BISTABLE MULTIVIBRATOR
Dit betekent dat beide uitgangstoestanden stabiel zijn. Bij elke onderbreking verandert de output en blijft daar. De output wordt bijvoorbeeld als hoog beschouwd, met onderbreking gaat hij laag en blijft hij laag. Bij de volgende onderbreking gaat het hoog.
Belangrijke kenmerken van 555 Timer IC
NE555 IC is een 8-pins apparaat. De belangrijke elektrische kenmerken van de timer zijn dat deze niet boven 15V mag werken, dit betekent dat de bronspanning niet hoger mag zijn dan 15V. Ten tweede kunnen we niet meer dan 100mA uit de chip halen. Als u deze niet volgt, zou IC worden verbrand en beschadigd.
Werkende uitleg
De timer bestaat in feite uit twee primaire bouwstenen en ze zijn:
1. vergelijkers (twee) of twee op-amp
2. een SR-flip-flop (set reset flip-flop)
Zoals te zien is in de bovenstaande afbeelding, zijn er slechts twee belangrijke componenten in de timer, ze zijn comparator en flip-flop. Laten we begrijpen wat comparators en flip-flops zijn.
Comparators: comparator is gewoon een apparaat dat de spanningen op de ingangsklemmen (inverterende (- VE) en niet-inverterende (+ VE) terminals) vergelijkt. Dus afhankelijk van het verschil in de positieve pool en de negatieve pool bij de ingangspoort, wordt de output van de comparator bepaald.
Beschouw bijvoorbeeld een positieve ingangsklemspanning van + 5V en een negatieve ingangsklemspanning van + 3V. Het verschil is, 5-3 = + 2v. Omdat het verschil positief is, krijgen we de positieve piekspanning aan de uitgang van de comparator.

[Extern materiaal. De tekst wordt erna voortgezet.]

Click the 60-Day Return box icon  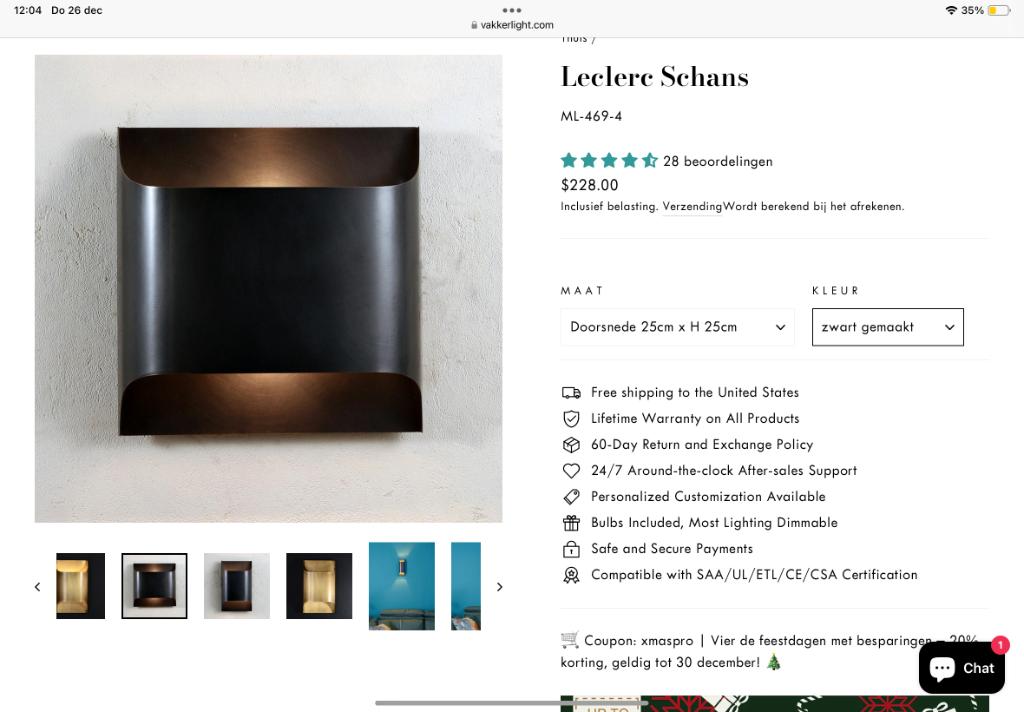571,444
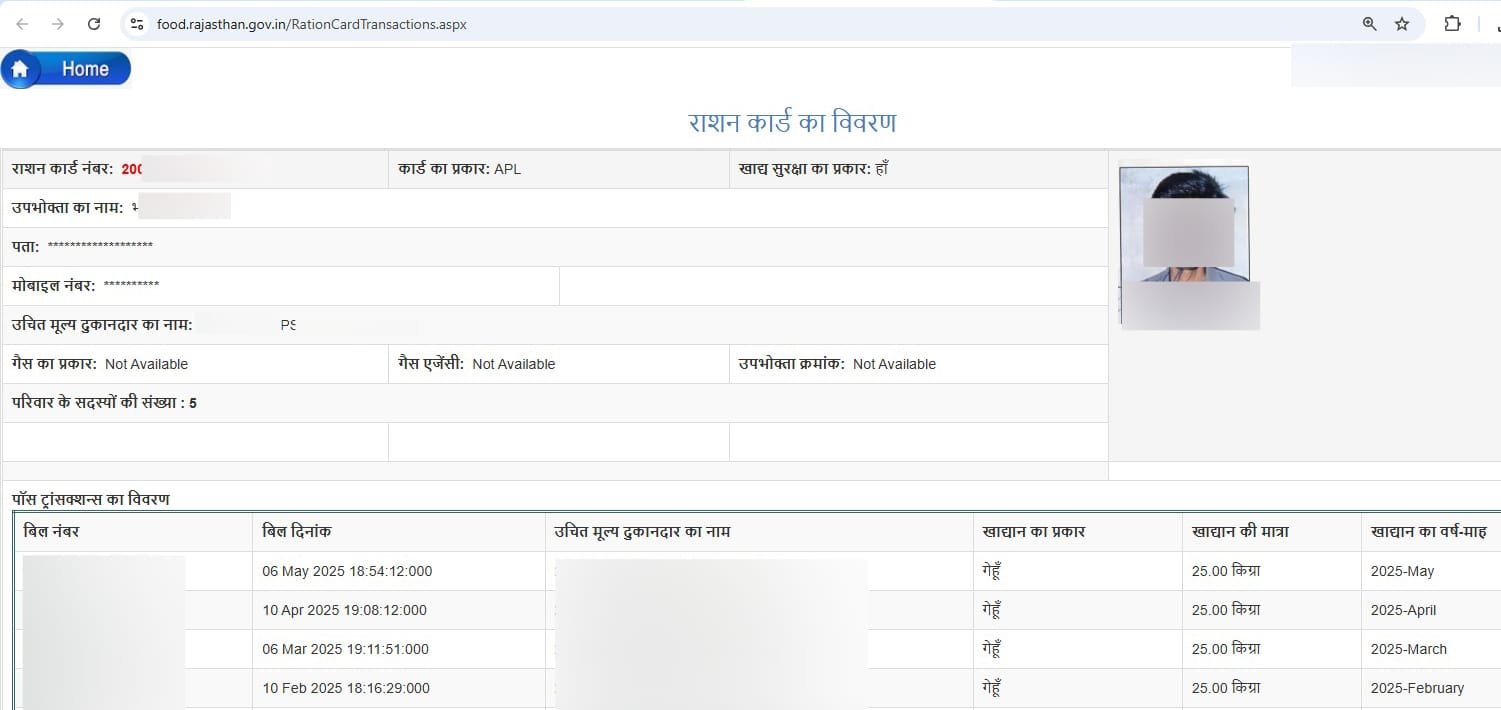Reload the ration card page
Image resolution: width=1501 pixels, height=710 pixels.
coord(94,24)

Voor een ander voorbeeld, als de positieve klemspanning + 3V is en de negatieve ingangsklemspanning + 5V. Het verschil is + 3- + 5 = -2V, aangezien het verschil in ingangsspanning negatief is. De output van de comparator is een negatieve piekspanning.
Beschouw bijvoorbeeld de positieve ingangsklem als INPUT en de negatieve ingangsklem als REFERENTIE, zoals weergegeven in bovenstaande afbeelding. Dus het verschil in spanning tussen INPUT en REFERNCE is positief, we krijgen een positieve output van de comparator. Als het verschil negatief is, krijgen we negatief of aarde aan de uitgang van de comparator.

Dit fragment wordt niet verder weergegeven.